start ENTRIES SUPPLIED

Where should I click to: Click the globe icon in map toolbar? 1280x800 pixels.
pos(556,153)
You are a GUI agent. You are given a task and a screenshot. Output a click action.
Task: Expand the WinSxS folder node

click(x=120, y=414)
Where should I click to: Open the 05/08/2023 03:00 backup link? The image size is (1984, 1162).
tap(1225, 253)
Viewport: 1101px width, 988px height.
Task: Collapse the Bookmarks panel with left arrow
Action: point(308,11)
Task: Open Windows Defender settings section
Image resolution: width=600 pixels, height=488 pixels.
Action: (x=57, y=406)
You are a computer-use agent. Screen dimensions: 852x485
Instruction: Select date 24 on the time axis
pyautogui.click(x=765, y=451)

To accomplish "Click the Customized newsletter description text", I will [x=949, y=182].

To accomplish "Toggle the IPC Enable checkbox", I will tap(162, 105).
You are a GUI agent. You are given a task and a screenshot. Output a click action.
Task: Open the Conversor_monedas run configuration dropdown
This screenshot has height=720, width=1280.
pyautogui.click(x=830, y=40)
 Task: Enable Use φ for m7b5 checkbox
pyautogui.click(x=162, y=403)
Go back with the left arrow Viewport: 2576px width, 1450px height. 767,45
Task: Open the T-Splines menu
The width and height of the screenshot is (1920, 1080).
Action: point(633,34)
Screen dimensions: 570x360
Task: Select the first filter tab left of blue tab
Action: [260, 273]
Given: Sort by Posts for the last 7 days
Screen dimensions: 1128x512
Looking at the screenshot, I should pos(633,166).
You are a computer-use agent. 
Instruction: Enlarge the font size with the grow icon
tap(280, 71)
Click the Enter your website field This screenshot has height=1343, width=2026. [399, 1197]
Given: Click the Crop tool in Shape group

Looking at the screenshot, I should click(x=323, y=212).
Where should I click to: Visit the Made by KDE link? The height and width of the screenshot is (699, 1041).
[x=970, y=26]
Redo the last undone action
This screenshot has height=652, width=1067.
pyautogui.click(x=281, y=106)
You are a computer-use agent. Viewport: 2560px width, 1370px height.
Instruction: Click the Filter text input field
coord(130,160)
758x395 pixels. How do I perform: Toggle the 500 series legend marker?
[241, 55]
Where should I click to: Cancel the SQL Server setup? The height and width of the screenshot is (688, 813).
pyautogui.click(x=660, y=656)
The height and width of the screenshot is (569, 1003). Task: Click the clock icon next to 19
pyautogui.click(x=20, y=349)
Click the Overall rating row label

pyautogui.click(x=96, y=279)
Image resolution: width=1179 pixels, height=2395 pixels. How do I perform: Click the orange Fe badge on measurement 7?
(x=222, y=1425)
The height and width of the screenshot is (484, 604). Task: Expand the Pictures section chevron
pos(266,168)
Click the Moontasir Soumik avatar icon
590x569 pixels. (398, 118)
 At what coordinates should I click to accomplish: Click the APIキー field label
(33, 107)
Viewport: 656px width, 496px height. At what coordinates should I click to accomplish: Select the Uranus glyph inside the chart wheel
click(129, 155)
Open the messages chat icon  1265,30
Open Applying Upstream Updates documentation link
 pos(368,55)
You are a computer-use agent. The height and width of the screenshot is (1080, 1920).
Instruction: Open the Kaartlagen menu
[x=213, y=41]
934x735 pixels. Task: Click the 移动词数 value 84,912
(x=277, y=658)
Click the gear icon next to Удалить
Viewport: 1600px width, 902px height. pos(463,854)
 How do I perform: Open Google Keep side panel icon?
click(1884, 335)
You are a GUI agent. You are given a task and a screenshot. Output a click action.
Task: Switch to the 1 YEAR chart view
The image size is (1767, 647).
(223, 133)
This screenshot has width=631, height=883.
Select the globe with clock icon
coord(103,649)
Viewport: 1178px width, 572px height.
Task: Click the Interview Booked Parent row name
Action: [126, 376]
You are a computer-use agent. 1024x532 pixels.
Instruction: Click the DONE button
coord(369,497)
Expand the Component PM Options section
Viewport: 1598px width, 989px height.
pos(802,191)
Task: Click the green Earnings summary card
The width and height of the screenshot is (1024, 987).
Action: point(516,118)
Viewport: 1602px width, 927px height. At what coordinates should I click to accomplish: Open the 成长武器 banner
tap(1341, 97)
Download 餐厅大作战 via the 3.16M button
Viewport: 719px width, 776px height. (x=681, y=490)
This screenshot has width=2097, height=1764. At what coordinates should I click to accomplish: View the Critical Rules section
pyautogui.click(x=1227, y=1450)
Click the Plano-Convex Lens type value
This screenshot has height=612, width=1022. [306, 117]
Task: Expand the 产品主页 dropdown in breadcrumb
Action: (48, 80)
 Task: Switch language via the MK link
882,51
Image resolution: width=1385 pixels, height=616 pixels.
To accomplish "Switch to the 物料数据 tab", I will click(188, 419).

end ENTRIES SUPPLIED

* **SET TASK**
Rescale the items starting at the line containing "Where should I click to: Visit" and ending at the line containing "pyautogui.click(x=660, y=656)", and write out only those lines, requests included. Multiply every coordinate in the answers by 0.35, round each result to a whole number with halves going up, and leave the rest of the text unchanged.

* **EXPECTED ANSWER**
Where should I click to: Visit the Made by KDE link? The height and width of the screenshot is (699, 1041).
[x=340, y=9]
Redo the last undone action
This screenshot has height=652, width=1067.
pyautogui.click(x=98, y=37)
You are a computer-use agent. Viewport: 2560px width, 1370px height.
Instruction: Click the Filter text input field
coord(46,56)
758x395 pixels. How do I perform: Toggle the 500 series legend marker?
[84, 19]
Where should I click to: Cancel the SQL Server setup? The height and width of the screenshot is (688, 813).
pyautogui.click(x=231, y=230)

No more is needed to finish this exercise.